> [What you will do]: Write the listing out again word for word, leaving each picture behind.

> [Source data]:
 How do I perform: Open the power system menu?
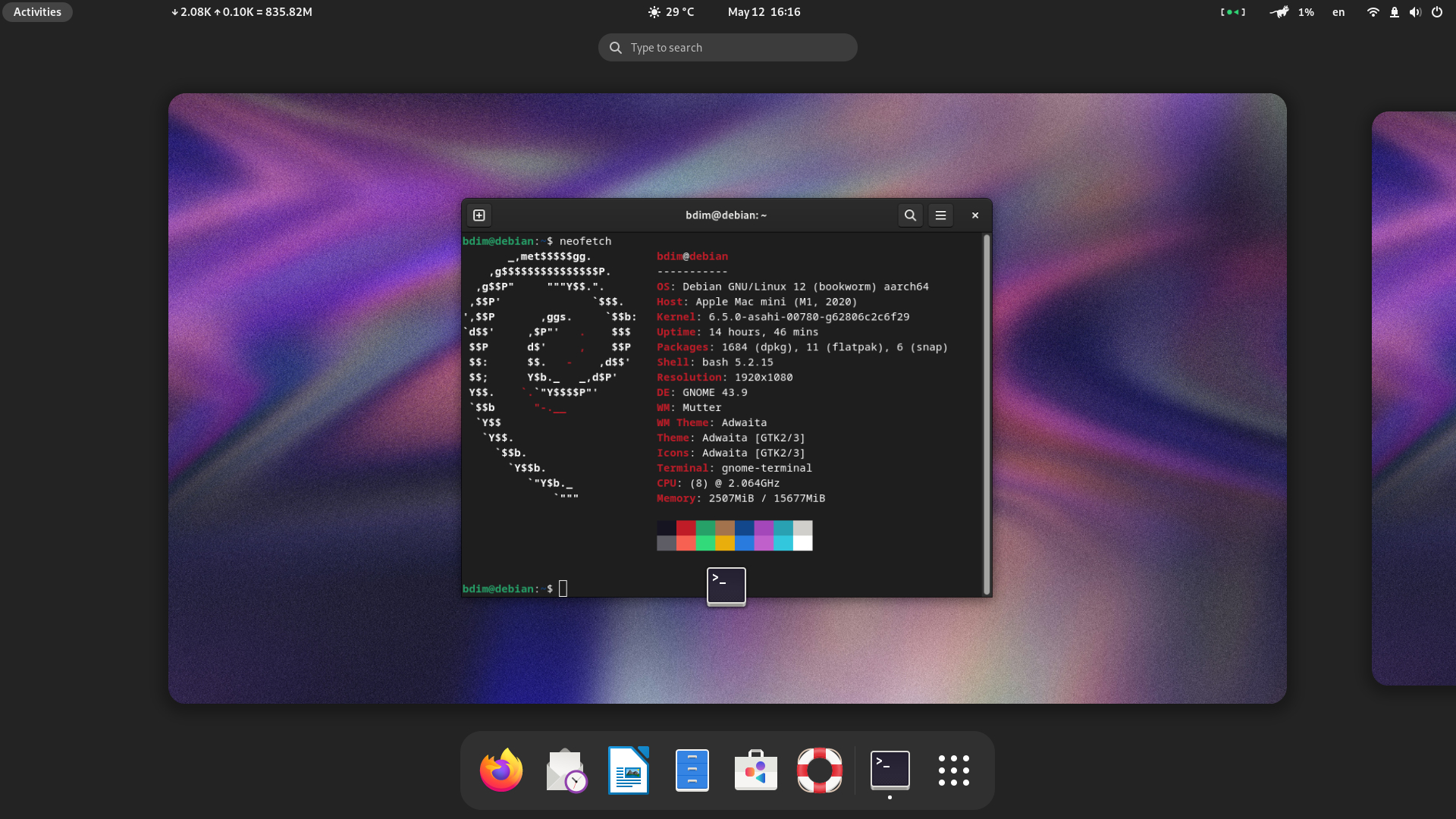click(1437, 12)
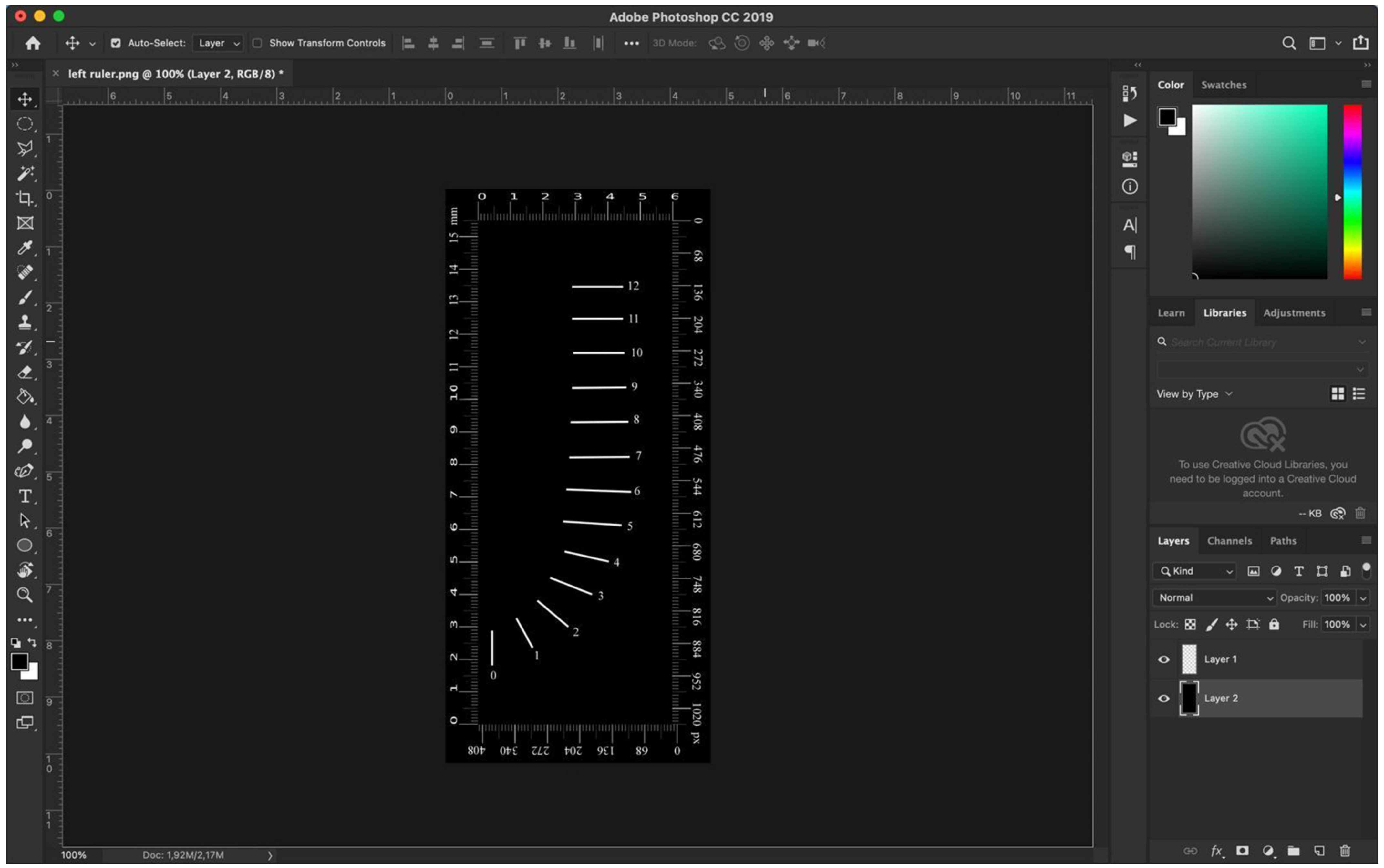Viewport: 1384px width, 868px height.
Task: Click the Delete layer trash icon
Action: [1344, 851]
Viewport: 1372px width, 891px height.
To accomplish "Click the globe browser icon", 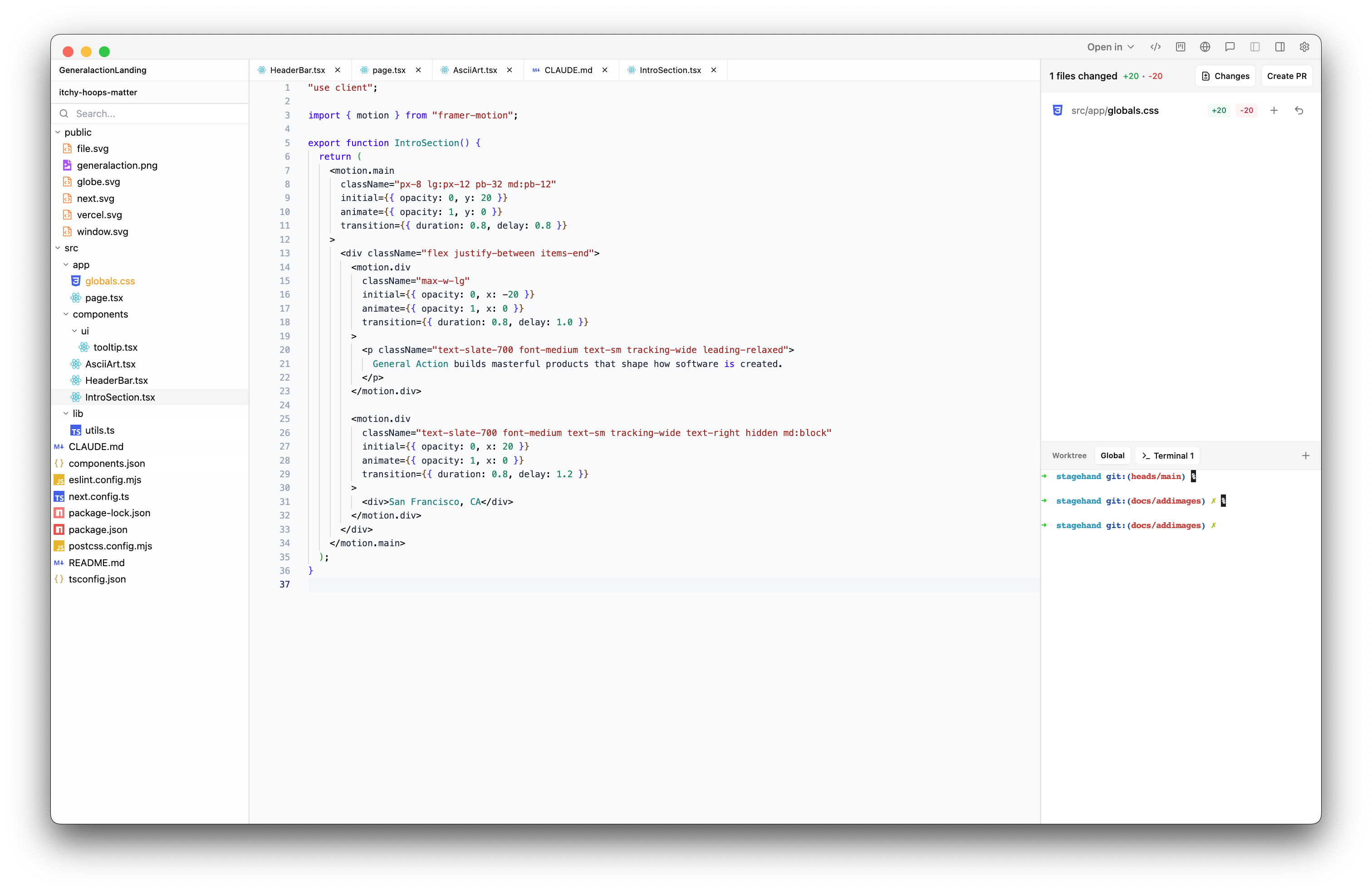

> [Output of the task]:
 How do I perform: Open the power system menu?
click(1437, 12)
Viewport: 1384px width, 868px height.
Task: Click the Delete layer trash icon
Action: [1344, 851]
Viewport: 1372px width, 891px height.
To accomplish "Click the globe browser icon", 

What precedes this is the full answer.